Bubble Fish Shooter

Fish is a fish living in the sea. One day he got bored and decided to play a game called Bubble Fish—a twist on the human game Bubble Shooter with his own approximate rules. We model the underwater region as a plane. The top boundary of this region is at a distance H from the launch point, and the left and right boundaries are at a distance W from the launch point. Initially, several bubbles of various colors (all circles having diameter 2) are fixed at given positions in the region. Two bubbles of the same color are said to be adjacent if they are tangent (i.e. their boundaries touch). They are connected if they are adjacent or can be linked via a sequence of adjacent, same-colored bubbles. Note that initially, even if more than two bubbles are connected, they do not disappear.

Fish plays by shooting bubbles from the launch point (0, 0). For each shot, he is given an angle (in degrees, measured from the positive x‐axis in the counterclockwise direction) and a color. The bubble travels in a straight line. Its movement stops at the first moment when its circle becomes tangent to a wall or an existing bubble. (Here, a collision with a wall occurs when the bubble’s circle touches the boundary. Since each bubble has radius 1, the effective limits are at x = ±(W − 1) and y = H − 1.)

After coming to rest, if the newly placed bubble is connected (via adjacent same‑colored bubbles) with at least one other bubble (i.e. the connected group has more than one bubble), then all bubbles in that connected group disappear. Fish is awarded points equal to the square of the number of bubbles removed. Bubbles removed in one shot are no longer present for future shots. Also, Fish cannot shoot the next bubble until the previous shot stops.

The equations used in the simulation are as follows. Let \( (t \cos \theta, t \sin \theta) \) be the center of the shot bubble at time \(t\), with \(\theta\) given in radians. The bubble collides with an existing bubble at \( (x_i,y_i) \) (which has radius 1) when their distance satisfies:
\[ (t \cos \theta - x_i)^2 + (t \sin \theta - y_i)^2 = 2^2 = 4. \] Similarly, collision with a wall occurs when the center reaches x = \(\pm (W-1)\) or y = H-1 (if moving upward).

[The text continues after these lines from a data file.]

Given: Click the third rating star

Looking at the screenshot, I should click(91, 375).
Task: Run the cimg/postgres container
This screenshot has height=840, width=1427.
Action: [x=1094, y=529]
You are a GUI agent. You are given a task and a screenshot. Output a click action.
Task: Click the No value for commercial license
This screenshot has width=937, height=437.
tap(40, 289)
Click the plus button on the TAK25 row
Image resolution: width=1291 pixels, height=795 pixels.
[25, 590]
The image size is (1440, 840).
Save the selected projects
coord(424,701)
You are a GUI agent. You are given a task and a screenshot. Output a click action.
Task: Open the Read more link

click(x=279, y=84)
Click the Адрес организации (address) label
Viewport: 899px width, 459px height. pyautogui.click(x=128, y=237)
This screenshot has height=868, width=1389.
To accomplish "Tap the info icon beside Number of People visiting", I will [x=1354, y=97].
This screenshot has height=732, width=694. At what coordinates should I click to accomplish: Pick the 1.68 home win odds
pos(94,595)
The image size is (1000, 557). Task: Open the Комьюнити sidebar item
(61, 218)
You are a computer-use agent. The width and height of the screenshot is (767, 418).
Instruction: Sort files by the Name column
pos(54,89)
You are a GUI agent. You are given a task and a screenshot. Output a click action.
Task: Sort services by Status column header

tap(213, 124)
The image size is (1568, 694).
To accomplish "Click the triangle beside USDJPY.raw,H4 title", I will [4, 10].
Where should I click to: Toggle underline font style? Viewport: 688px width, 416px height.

Given the initial bubbles and a list of shots, compute the final total score.

inputFormat

Input Format:
The first line contains three numbers: H W N, where H is the distance from the launch point to the top boundary, W is the distance from the launch point to the left/right boundaries, and N is the number of initial bubbles.
The next N lines each contain two real numbers and a string: x y color, representing the center coordinates and color of a bubble. (All bubbles have a diameter of 2.)
Then, an integer M is given, representing the number of shots.
Each of the next M lines contains a real number and a string: angle color, where angle is in degrees (measured from the positive x‑axis in the counterclockwise direction) and color is the color of the shot bubble.

outputFormat

Output the final total score as an integer.

sample

10 5 2
0 9 red
2 9 red
1
90 red

9